**ACTION ITEM**
Only the lines from the one containing "Task: Click the organization hierarchy icon" to the end of the data should be copied, exactly and without pictures.

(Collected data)

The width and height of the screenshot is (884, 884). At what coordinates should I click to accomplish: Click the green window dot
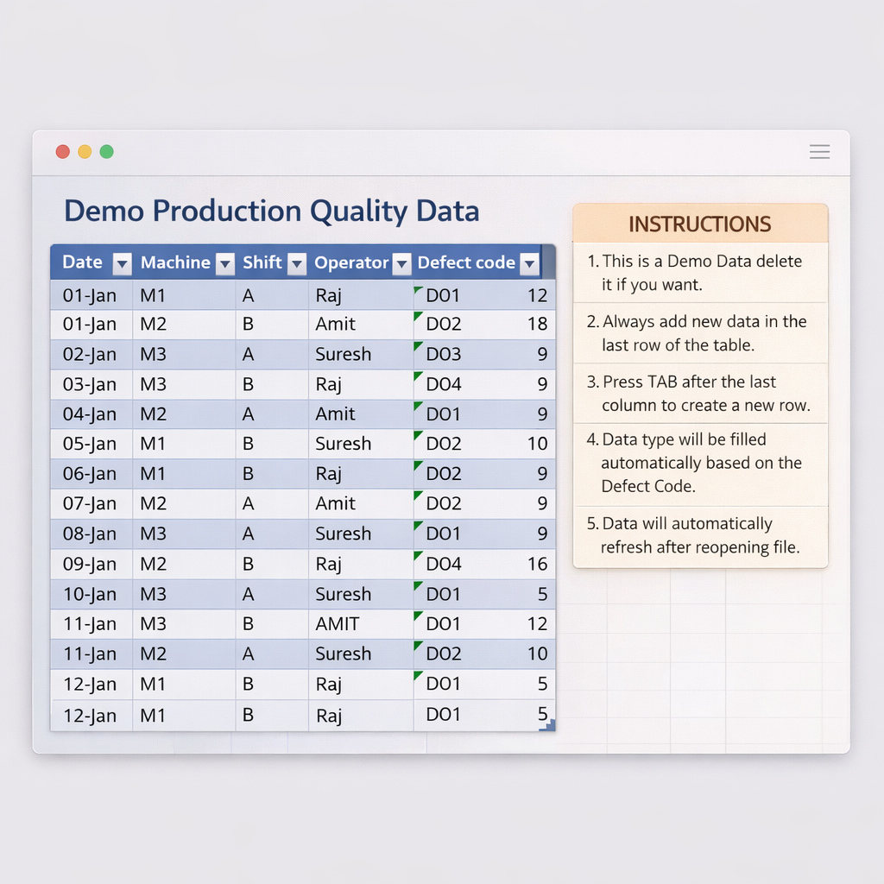[106, 152]
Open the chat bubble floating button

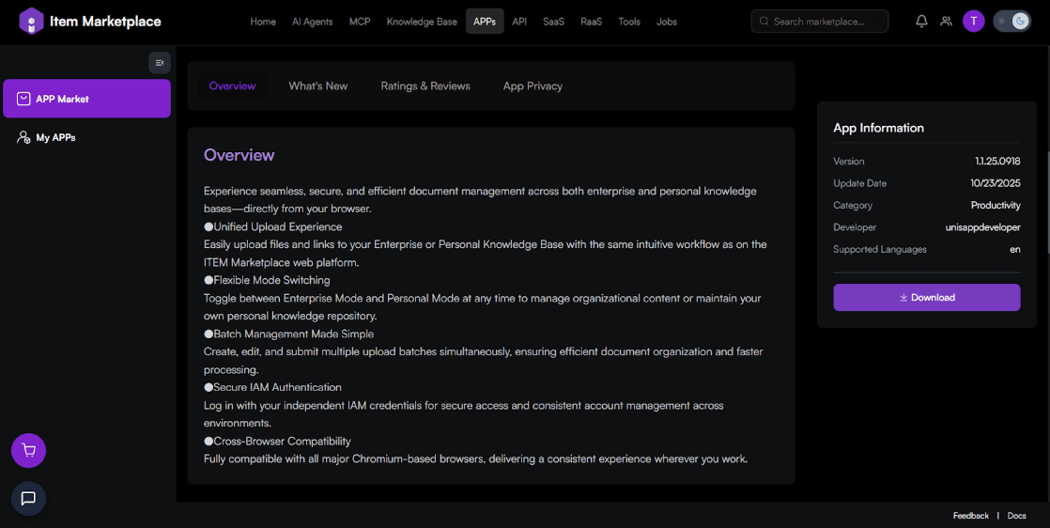click(x=28, y=498)
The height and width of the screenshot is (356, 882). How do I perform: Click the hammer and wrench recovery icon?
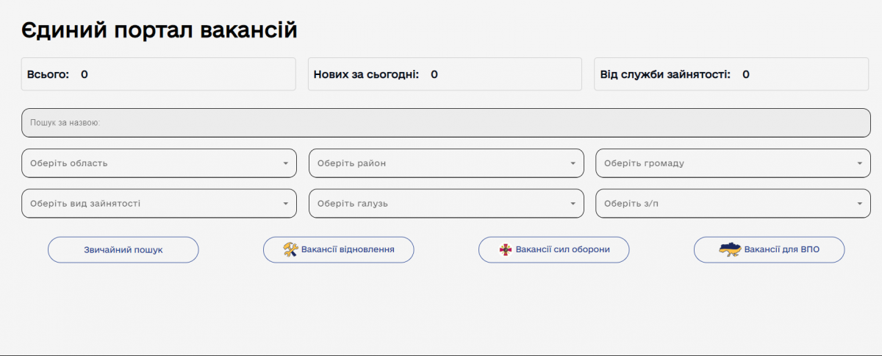click(290, 250)
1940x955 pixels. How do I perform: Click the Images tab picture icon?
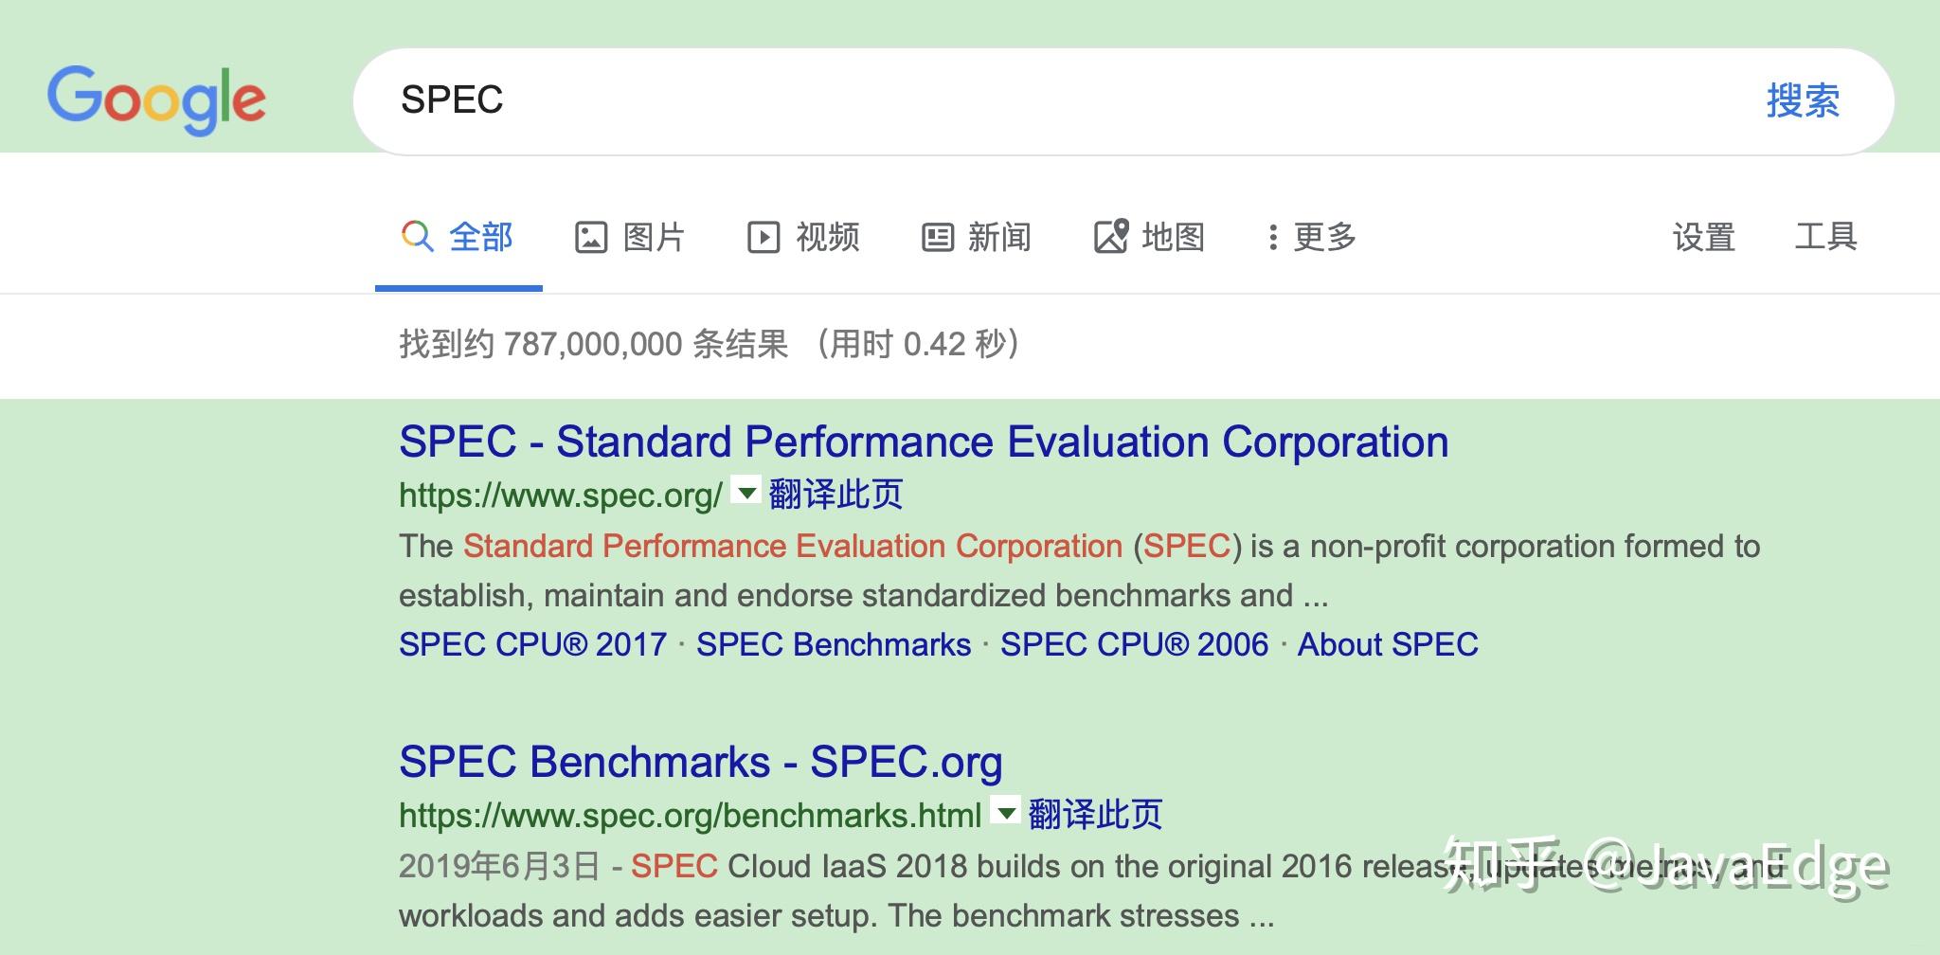click(x=590, y=237)
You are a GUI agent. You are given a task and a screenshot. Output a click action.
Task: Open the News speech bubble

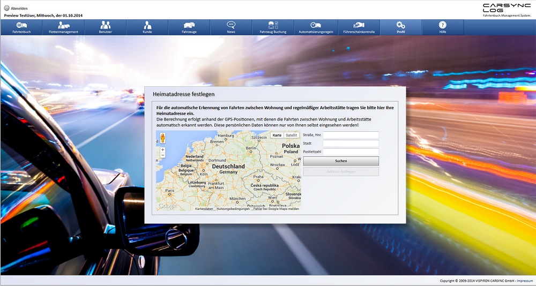[230, 27]
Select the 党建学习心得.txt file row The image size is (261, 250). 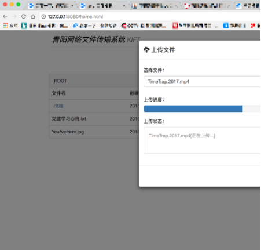click(94, 119)
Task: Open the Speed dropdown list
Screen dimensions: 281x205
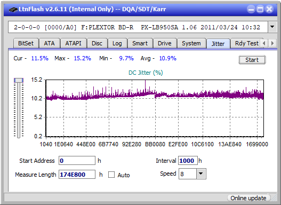Action: click(201, 174)
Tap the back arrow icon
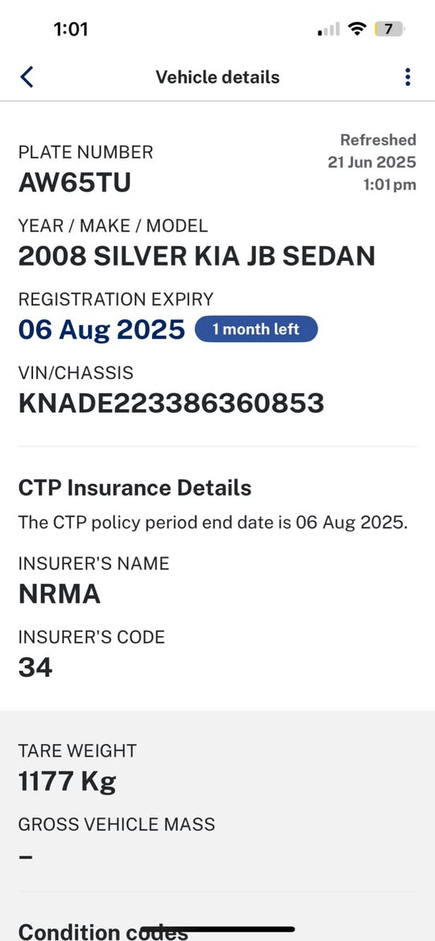The width and height of the screenshot is (435, 941). point(27,77)
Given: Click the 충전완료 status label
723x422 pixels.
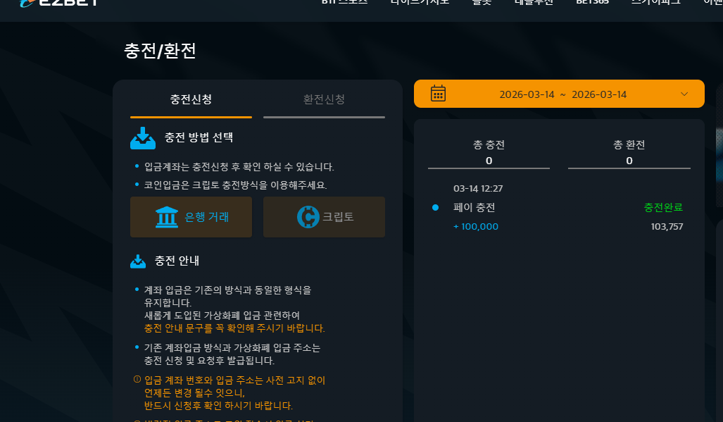Looking at the screenshot, I should [x=663, y=208].
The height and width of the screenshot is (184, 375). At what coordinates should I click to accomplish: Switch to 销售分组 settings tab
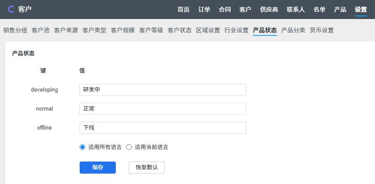click(15, 30)
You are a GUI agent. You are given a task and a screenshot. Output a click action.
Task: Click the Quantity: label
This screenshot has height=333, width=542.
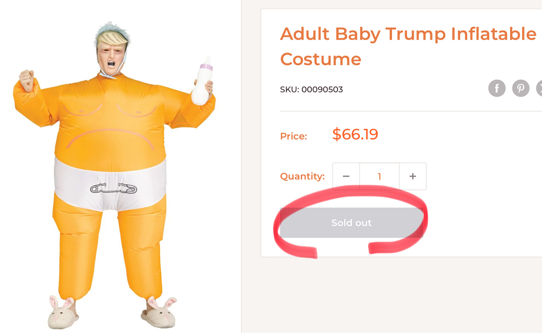tap(302, 176)
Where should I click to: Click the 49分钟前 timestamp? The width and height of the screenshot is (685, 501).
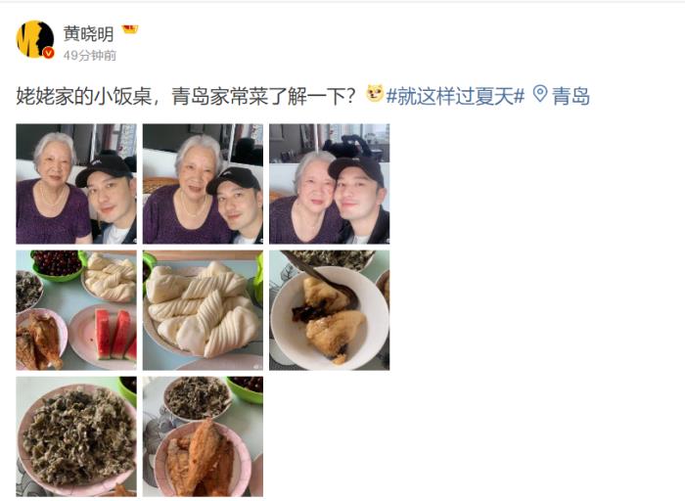point(90,56)
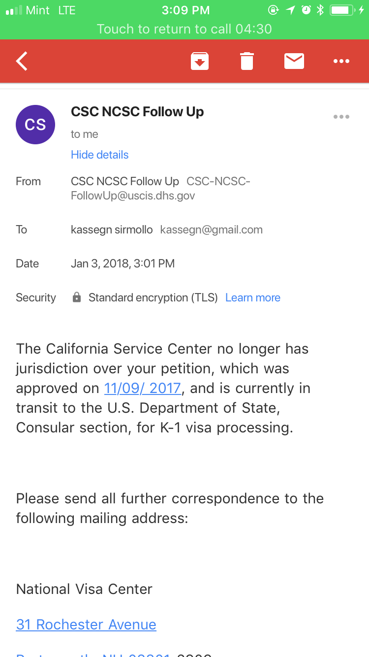Tap the alarm clock status icon
Image resolution: width=369 pixels, height=657 pixels.
coord(306,10)
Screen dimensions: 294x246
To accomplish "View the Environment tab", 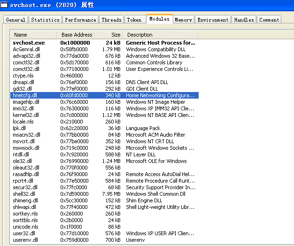I will 213,20.
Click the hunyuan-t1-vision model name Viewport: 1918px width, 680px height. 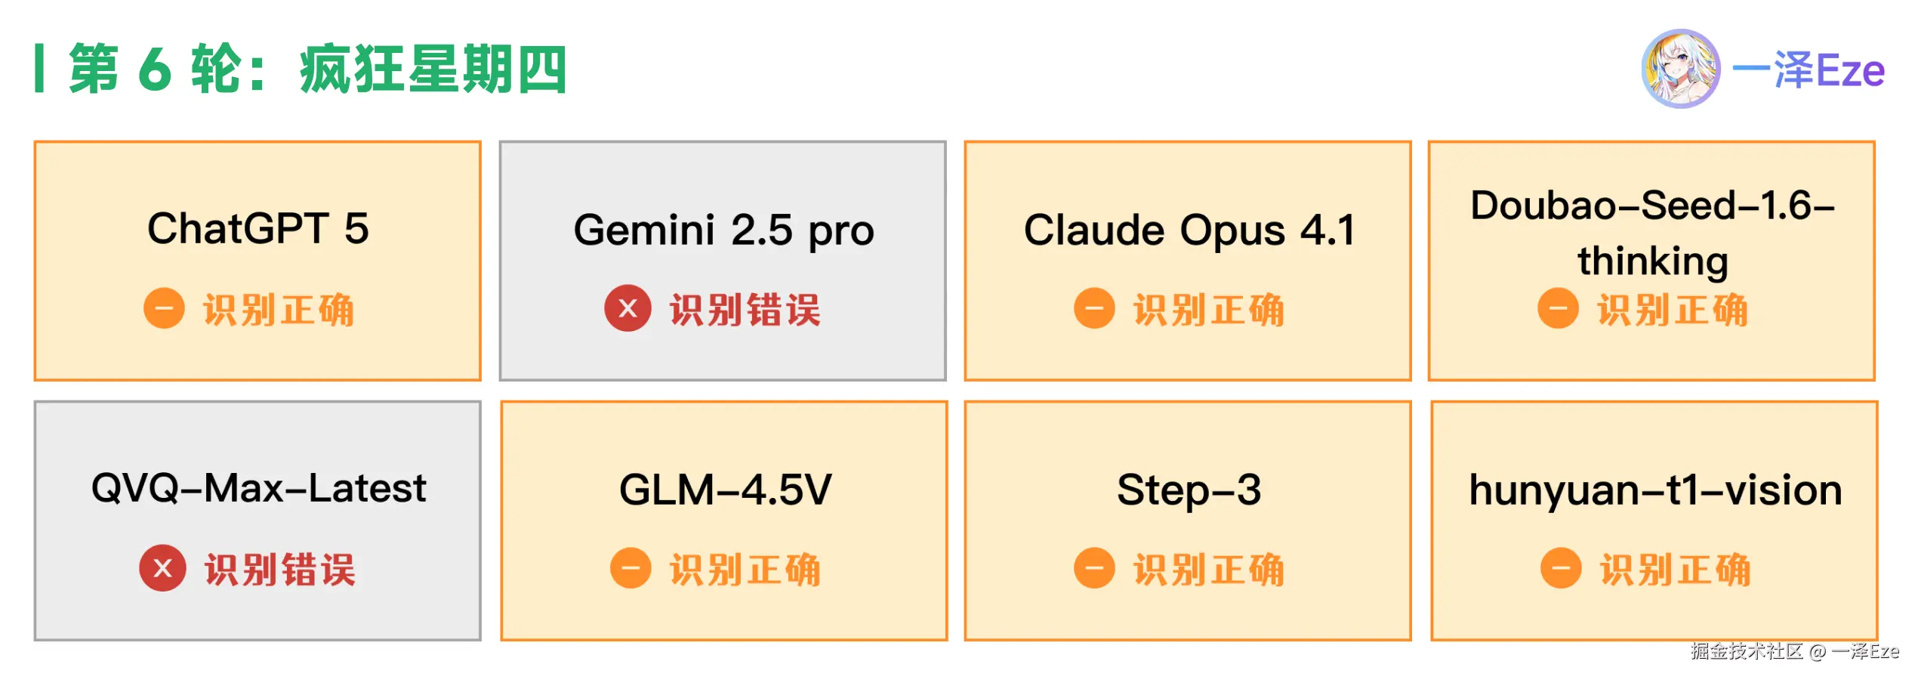coord(1655,490)
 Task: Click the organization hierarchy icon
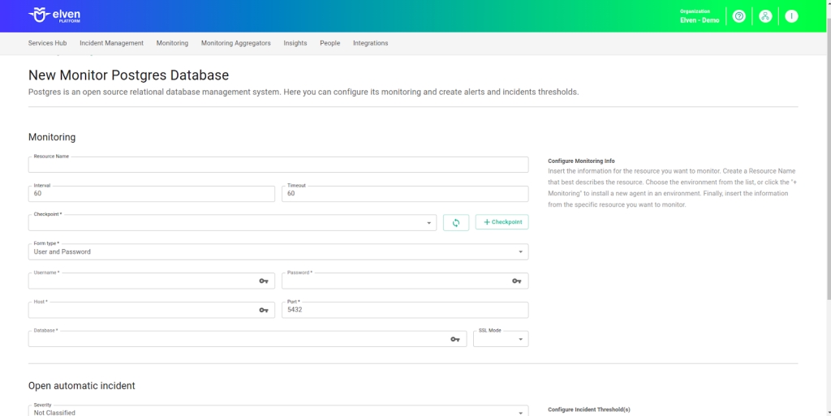click(x=765, y=16)
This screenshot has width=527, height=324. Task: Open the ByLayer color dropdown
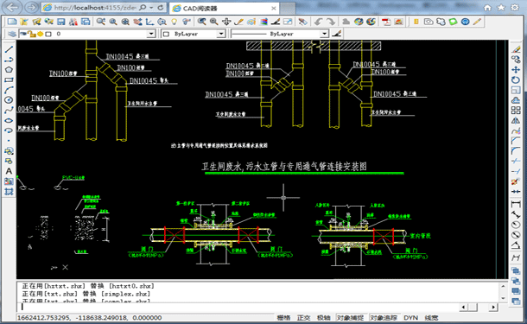221,34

**YOUR SOLUTION**
 Task: Click the organization hierarchy icon
click(x=765, y=16)
This screenshot has width=527, height=324. Task: Open the ByLayer color dropdown
221,34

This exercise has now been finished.